-------- TEXTE SOURCE
La seconde option, c’est de créer des comptes corportatifs pour votre organisation. Un compte officiel Twitter, un profil de compagnie sur LinkedIn ainsi qu’une page sur Facebook peuvent tous êtres faits pour votre organisme sans que vous ne vous y engagiez sur le plan personnel. Vous aurez ainsi l’occasion de faire d’une pierre deux coups, en apprenant l’interface de ces services tout en donnant de la visibilité à votre organisation. Si vous comptez par contre opter pour cette solution, il vous faudra vous documenter sur les utilisations organisationnelles des médias sociaux afin d’éviter de faire des erreurs graves (un billet à ce sujet est en préparation et sera publié sur notre blogue).

Une troisième option, c’est de créer des comptes avec des pseudonymes, aucunement associés avec votre nom, votre organisation ou votre personne. Ces comptes vous permettront d’explorer l’interface du service tout en éliminant le risque de faire des gaffes qui pourraient nuire à votre image ou à celle de votre organisation. Bien sûr, si vous vous découvrez un intérêt pour les médias sociaux et surmontez votre peur, il vous sera alors possible d’arrêter d’utiliser ces pseudonymes, supprimer les comptes bidons que vous aurez créé, et vous créer de vrais comptes.

C. Conclusions.
Les enjeux de confidentialité, de vie privée et le contrôle de vos informations sont des enjeux d’actualité extrêmement importants, autant pour votre utilisation d’Internet que pour la société contemporaine. C’est important de s’en tenir informé, de se former une opinion et de l’exprimer, ainsi que de se mobiliser pour faire changer les pratiques quand elles ne nous conviennent pas. Plusieurs projets de loi au Canada, aux États-Unis et ailleurs dans le monde pourront faire pencher la balance du côté des corporations, du gouvernement ou des individus dans le futur proche. Certains réseaux sociaux, comme Path ou Diaspora, sont notamment plus respectueux de la vie privée de leurs utilisateurs que Facebook ne l’est. Par contre, leurs applications au niveau de l’employabilité est restreinte, et leur base d’utilisateurs est beaucoup plus restreinte, constituée principalement de technophiles info-compétents pour qui il est facile de jongler plusieurs réseaux sociaux. Facebook a un passé plus entaché par des problèmes de confidentialité, comparé à Twitter et LinkedIn. Si vous préférez vous en abstenir et n’enseigner que Twitter et LinkedIn à vos participants, vous leur rendrez définitivement service quand même. Mais vous saurez encore mieux les aider si vous pouvez leur enseigner à gérer leurs paramètres de confidentialité et leurs paramètres de compte sur Facebook.

Meilleures pratiques.
Nous recommandons à tous les utilisateurs de suivre certains principes généraux dans le partage d’information personnelle sur Internet.
  • D’abord, de s’abstenir le plus possible de partager des informations pouvant être utilisées facilement pour l’usurpation d’identité: adresse civique, code postal, date de naissance, numéros de pièces d’identité (Assurance sociale, passeport, permis de conduire, pièces d’identités gouvernementales), numéros de téléphone, numéros de carte de crédit ou de compte en banque, etc.
----------------
-------- DONNÉES FOURNIES
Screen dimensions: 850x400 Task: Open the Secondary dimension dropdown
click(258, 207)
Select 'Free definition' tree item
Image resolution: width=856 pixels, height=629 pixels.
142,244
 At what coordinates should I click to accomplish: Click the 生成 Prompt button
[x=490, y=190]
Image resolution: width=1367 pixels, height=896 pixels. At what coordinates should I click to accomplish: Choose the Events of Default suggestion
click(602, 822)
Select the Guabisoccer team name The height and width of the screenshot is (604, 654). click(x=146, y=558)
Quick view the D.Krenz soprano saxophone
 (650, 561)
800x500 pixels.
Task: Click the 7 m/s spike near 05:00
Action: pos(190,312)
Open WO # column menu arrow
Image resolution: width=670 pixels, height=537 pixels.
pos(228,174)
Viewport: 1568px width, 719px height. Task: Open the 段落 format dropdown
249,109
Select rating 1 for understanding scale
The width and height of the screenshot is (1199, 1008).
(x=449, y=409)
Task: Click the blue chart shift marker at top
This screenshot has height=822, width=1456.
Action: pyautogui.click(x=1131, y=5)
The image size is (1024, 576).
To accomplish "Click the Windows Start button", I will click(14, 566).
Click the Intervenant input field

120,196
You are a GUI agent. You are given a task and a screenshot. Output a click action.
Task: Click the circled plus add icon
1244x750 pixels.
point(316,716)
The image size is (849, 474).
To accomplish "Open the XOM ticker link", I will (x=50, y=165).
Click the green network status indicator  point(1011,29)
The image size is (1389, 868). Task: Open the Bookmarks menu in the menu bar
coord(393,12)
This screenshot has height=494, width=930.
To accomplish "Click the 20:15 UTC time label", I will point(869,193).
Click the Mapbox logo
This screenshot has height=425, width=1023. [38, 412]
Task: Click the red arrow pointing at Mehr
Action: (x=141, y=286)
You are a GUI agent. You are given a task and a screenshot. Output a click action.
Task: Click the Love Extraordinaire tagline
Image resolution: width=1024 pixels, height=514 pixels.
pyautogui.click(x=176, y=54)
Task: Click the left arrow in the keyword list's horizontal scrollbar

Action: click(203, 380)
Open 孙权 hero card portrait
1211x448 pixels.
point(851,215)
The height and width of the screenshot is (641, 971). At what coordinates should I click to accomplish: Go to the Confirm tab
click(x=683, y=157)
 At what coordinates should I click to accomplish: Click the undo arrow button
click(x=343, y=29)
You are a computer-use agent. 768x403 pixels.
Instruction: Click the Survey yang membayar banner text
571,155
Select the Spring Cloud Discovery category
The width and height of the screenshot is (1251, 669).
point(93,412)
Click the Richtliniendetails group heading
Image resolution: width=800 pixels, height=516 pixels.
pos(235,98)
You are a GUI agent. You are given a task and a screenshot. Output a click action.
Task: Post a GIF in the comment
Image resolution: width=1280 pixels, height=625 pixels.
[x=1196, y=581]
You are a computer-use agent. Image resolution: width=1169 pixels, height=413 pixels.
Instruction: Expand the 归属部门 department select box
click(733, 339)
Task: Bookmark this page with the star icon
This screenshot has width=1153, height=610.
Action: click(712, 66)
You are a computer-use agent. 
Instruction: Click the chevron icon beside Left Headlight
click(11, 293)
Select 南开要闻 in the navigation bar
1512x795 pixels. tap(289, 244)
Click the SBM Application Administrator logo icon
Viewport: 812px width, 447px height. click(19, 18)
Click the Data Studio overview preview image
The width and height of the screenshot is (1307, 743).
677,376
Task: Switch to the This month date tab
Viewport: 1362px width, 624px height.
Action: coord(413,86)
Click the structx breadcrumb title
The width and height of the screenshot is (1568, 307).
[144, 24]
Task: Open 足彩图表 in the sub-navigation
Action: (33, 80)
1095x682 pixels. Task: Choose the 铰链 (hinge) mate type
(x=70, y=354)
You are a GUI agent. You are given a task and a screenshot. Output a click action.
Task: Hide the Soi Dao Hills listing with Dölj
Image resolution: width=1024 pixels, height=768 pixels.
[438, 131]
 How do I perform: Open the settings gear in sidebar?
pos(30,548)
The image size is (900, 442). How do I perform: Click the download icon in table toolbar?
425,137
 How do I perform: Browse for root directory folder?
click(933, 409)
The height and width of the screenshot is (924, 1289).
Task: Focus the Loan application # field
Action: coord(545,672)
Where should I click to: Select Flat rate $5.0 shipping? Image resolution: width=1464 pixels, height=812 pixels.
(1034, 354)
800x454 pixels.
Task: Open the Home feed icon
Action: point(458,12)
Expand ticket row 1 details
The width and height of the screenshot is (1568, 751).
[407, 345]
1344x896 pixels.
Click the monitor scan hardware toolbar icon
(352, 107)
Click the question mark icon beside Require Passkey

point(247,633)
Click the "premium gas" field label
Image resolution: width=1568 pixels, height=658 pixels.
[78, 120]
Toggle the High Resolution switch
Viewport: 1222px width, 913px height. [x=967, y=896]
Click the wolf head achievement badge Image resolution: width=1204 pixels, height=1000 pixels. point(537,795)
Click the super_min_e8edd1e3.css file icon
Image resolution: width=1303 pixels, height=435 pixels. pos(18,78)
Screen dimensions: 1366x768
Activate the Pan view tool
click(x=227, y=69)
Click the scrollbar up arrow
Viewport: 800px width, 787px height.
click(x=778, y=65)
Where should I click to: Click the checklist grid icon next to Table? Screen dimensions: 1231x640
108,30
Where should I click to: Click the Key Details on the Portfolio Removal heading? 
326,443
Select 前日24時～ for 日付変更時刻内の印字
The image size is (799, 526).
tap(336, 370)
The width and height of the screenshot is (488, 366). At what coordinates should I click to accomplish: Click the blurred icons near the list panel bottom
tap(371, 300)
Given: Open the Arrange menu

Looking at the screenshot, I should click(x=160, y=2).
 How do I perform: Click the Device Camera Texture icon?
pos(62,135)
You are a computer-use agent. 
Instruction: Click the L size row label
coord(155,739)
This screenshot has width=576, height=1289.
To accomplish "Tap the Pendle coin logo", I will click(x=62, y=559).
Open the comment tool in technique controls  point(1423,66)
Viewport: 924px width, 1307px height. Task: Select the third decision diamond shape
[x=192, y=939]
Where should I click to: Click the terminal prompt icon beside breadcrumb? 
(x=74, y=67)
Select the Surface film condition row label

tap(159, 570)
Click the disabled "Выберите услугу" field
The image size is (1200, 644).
----------------
Recopiez mot pour mot le passage du texte sur les médias sociaux et la vie privée, de « Meilleures pratiques. » à « personnelle sur Internet. ».

Meilleures pratiques.
Nous recommandons à tous les utilisateurs de suivre certains principes généraux dans le partage d’information personnelle sur Internet.